GardenJunkie said:I am new to taking care of indoor plants... ive been going to Lowes weekly with my boy friend and saving the clearance plants that's are not looking too hot... I'm just not sure when the plants need to be potted up? any tips?
Welcome to ATP, GardenJunkie! Nice screen name.
Keep listening for
experienced advice about potting up. My main thoughts are that if the plant is doing well, growing and putting out new leaves, it probably doesn't need re-potting.
If it "goes downhill", or looks sickly, maybe it does.
The best clue will be tilting the container and trying to ease the root ball out of the pot. (Don't pull on the plant stem! Push from the bottom hole with the pot horizontal or tipping down a little.)
If it comes out whole, and you see more white roots than dark soilless mix, especially if the roots are circling the pot - the plant is circling the drain and in trouble. Re-pot.
What I don't know is how experienced indoor gardeners check their big pots when they are NOT root-bound yet. if my experience with little tiny propagation cells is a guide, pushing the "root ball" out of a container before it is rootbound means that you kind of tear the root ball apart and wind up with soil everywhere, and then have to stuff the roots back into the pot after mangling them.
There is a difference between just "potting up" and "re-potting". Dropping the old root ball into a somewhat bigger pot is just "potting up". It doesn't cure circling roots or over-age roots that have gotten ropy and thick.
If a root ball is really dense, it probably needs some root pruning. Cut off the bottom 1/4 or 1/3 of the root ball! Untangle and unwind as much of the old, circling roots as you can.
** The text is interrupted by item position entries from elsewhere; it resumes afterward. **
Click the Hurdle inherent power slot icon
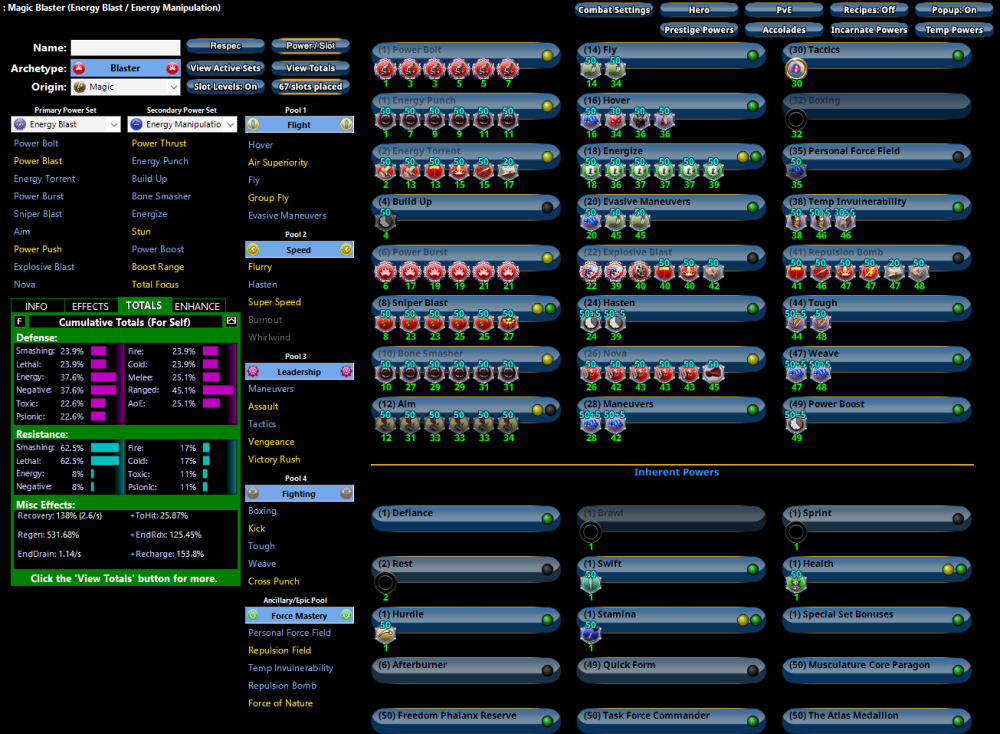Screen dimensions: 1000x734 pyautogui.click(x=385, y=633)
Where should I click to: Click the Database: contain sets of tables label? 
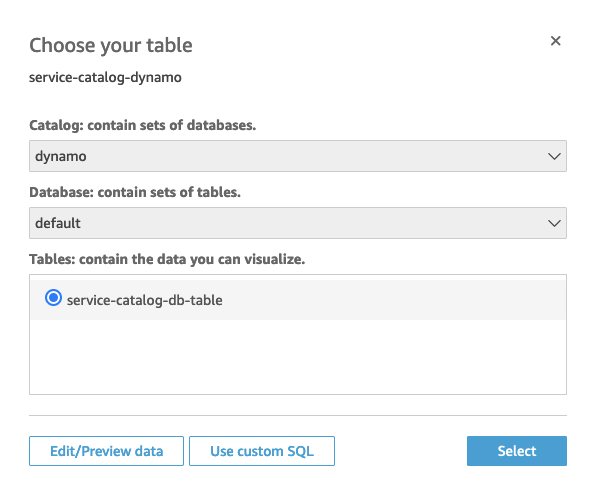tap(135, 192)
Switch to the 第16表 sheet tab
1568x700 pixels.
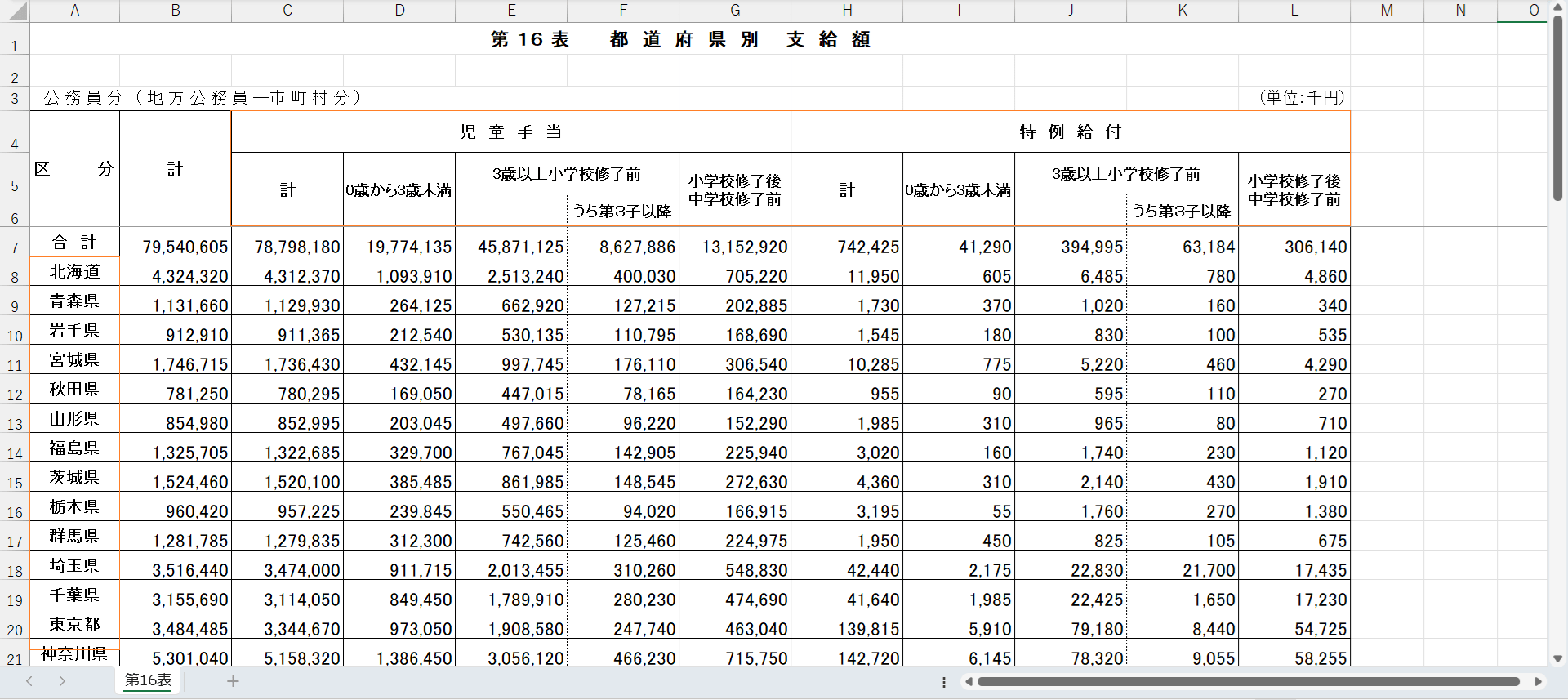[148, 680]
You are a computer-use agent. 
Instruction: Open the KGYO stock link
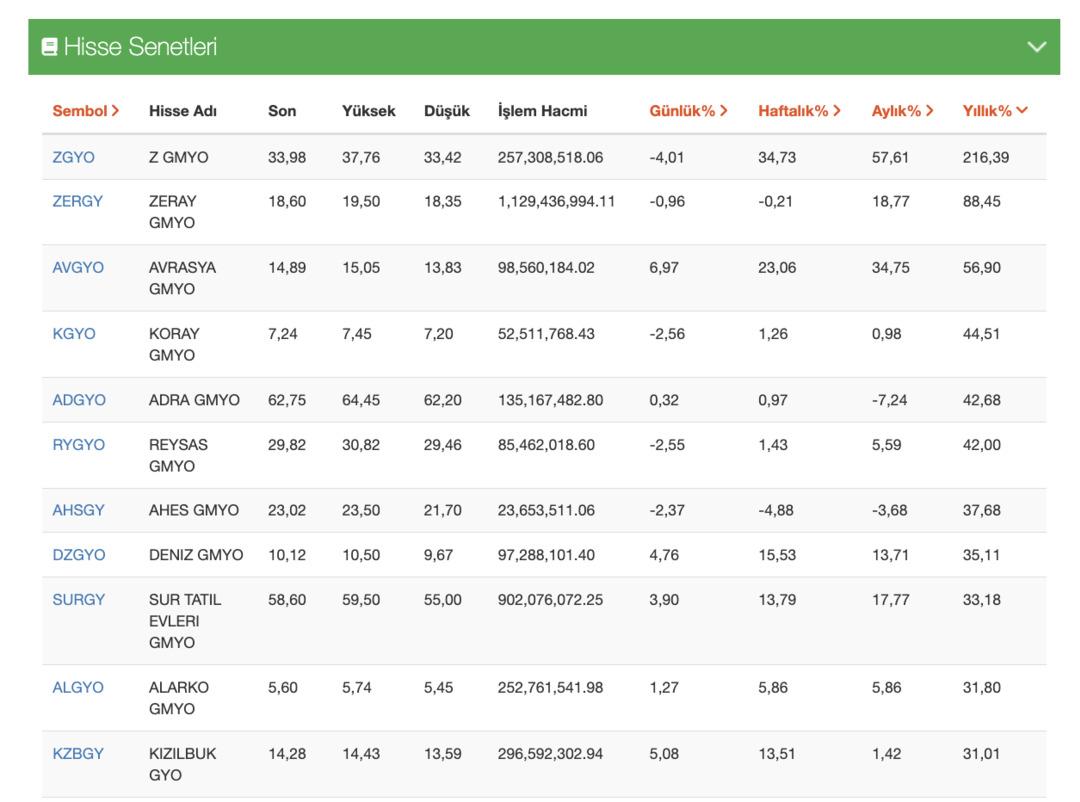(x=73, y=333)
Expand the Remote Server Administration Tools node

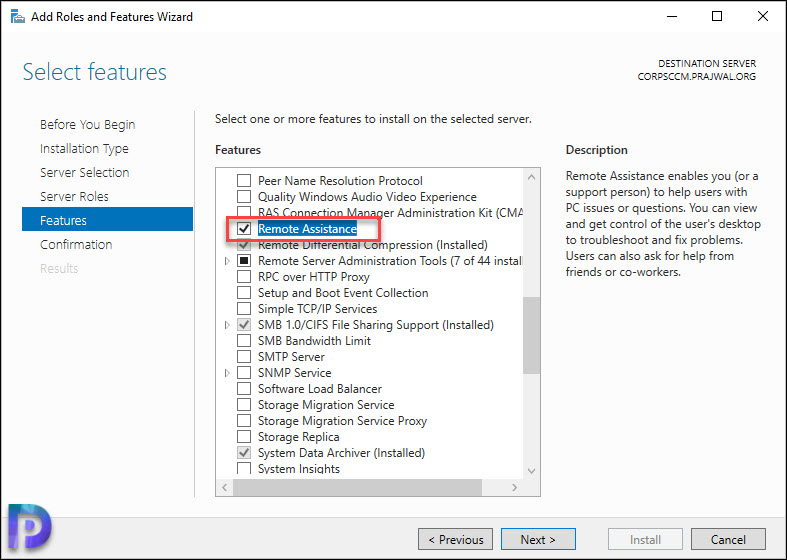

Thick roots are just anchors: nutrients and water are only absorbed by root hairs on fairly new roots. You have to cut away the big old roots for small new ones to grow back.
And while re-potting, knock away as much of the old soilless mix as you can, and gently wash away most of the rest. Re-pot into NEW soilless mix. Mixes for containers actually need to be coarse and fast-draining. Some big-box-stores sell "potting soil" that is NOT well suited to growing in pots! It's suited to making a high profit margin for the store and the vendor with a bag of ill-suited but cheap material. If you kill your current plants, and have to buy more, the store thinks they made a new customer.
What you need most in pots is a mix that will let enough air reach the roots to keep them from drowning. It has to let enough water OUT of its pores and channels that those channels open up to air. THEN oxygen can diffuse in the pot and CO2 can diffuse out. Without oxygen, the roots die, root hairs first.